WHAT IS NEEDED - Reproduce the stretch of records from the line containing "Click the Compile (编译) toolbar icon" through the line containing "Action: [x=165, y=276]", keeping every line unchanged.

— START —

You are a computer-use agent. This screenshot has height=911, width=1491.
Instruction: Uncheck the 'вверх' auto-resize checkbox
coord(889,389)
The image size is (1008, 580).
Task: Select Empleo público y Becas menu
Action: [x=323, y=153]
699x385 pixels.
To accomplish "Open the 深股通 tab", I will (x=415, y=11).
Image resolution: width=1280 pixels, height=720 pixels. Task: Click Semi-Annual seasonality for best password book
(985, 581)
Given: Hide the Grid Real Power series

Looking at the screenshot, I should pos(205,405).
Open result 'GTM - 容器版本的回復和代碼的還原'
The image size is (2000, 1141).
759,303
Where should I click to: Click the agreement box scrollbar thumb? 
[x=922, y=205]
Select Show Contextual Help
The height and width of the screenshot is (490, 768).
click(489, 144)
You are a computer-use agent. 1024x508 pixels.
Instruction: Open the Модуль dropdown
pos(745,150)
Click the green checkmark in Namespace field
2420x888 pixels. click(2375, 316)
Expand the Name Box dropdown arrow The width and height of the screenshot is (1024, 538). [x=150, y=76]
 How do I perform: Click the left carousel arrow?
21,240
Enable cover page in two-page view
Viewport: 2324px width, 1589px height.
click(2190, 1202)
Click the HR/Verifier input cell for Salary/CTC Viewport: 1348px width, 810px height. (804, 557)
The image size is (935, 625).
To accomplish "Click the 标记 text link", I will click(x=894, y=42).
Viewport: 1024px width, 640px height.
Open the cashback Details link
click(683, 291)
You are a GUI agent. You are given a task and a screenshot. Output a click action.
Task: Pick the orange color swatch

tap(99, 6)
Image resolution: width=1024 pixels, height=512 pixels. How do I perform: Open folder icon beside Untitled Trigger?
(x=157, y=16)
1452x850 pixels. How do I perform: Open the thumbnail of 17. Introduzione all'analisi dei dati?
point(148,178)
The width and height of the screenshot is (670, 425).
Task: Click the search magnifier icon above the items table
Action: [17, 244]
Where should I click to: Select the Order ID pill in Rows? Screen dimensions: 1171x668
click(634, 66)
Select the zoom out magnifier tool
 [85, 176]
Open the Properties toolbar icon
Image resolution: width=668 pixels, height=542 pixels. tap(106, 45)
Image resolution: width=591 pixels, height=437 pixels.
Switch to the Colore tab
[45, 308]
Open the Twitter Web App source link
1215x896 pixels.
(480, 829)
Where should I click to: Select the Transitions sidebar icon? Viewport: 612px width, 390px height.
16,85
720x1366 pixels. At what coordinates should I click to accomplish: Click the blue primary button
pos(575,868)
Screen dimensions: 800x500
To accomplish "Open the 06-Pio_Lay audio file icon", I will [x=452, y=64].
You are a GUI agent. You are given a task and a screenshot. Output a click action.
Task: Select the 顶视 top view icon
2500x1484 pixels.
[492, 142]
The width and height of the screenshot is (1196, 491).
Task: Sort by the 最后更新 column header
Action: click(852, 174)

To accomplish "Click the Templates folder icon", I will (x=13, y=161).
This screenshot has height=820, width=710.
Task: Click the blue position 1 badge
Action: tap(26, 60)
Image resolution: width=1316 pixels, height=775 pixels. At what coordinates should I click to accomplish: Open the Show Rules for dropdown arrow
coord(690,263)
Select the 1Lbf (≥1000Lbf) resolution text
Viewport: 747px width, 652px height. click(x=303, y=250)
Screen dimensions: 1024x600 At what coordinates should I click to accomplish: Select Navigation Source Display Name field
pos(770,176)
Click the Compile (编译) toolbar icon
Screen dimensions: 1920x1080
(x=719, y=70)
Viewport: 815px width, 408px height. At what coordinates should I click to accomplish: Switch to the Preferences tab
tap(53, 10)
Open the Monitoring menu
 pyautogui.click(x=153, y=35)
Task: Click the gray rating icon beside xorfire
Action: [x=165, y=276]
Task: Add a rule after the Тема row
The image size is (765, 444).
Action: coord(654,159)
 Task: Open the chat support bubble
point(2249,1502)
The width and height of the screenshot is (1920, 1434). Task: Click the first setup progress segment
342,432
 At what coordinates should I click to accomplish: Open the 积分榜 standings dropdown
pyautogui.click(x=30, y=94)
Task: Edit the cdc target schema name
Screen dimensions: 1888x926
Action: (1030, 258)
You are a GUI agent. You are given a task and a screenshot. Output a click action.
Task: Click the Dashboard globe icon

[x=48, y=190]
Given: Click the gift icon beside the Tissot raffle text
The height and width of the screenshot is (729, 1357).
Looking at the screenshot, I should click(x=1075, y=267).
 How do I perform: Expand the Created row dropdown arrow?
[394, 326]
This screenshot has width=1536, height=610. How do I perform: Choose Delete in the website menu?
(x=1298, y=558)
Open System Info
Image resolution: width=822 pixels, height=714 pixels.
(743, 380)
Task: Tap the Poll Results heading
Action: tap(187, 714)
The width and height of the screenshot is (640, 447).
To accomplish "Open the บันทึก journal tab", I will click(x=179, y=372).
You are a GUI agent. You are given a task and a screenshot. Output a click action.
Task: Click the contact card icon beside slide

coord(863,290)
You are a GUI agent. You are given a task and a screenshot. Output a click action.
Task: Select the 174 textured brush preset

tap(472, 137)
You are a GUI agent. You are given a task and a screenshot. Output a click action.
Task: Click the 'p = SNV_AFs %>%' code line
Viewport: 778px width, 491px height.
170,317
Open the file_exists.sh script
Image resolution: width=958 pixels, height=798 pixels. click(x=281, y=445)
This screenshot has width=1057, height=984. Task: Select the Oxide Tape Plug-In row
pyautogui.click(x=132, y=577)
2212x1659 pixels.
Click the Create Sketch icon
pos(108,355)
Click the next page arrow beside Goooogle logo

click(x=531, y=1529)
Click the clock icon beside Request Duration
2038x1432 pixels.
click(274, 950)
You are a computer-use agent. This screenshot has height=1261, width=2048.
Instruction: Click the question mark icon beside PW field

— END —

RESPONSE BELOW -
Click the Compile (编译) toolbar icon
Screen dimensions: 1920x1080
(x=719, y=70)
Viewport: 815px width, 408px height. At what coordinates should I click to accomplish: Switch to the Preferences tab
tap(53, 10)
Open the Monitoring menu
 pyautogui.click(x=153, y=35)
Task: Click the gray rating icon beside xorfire
Action: [x=165, y=276]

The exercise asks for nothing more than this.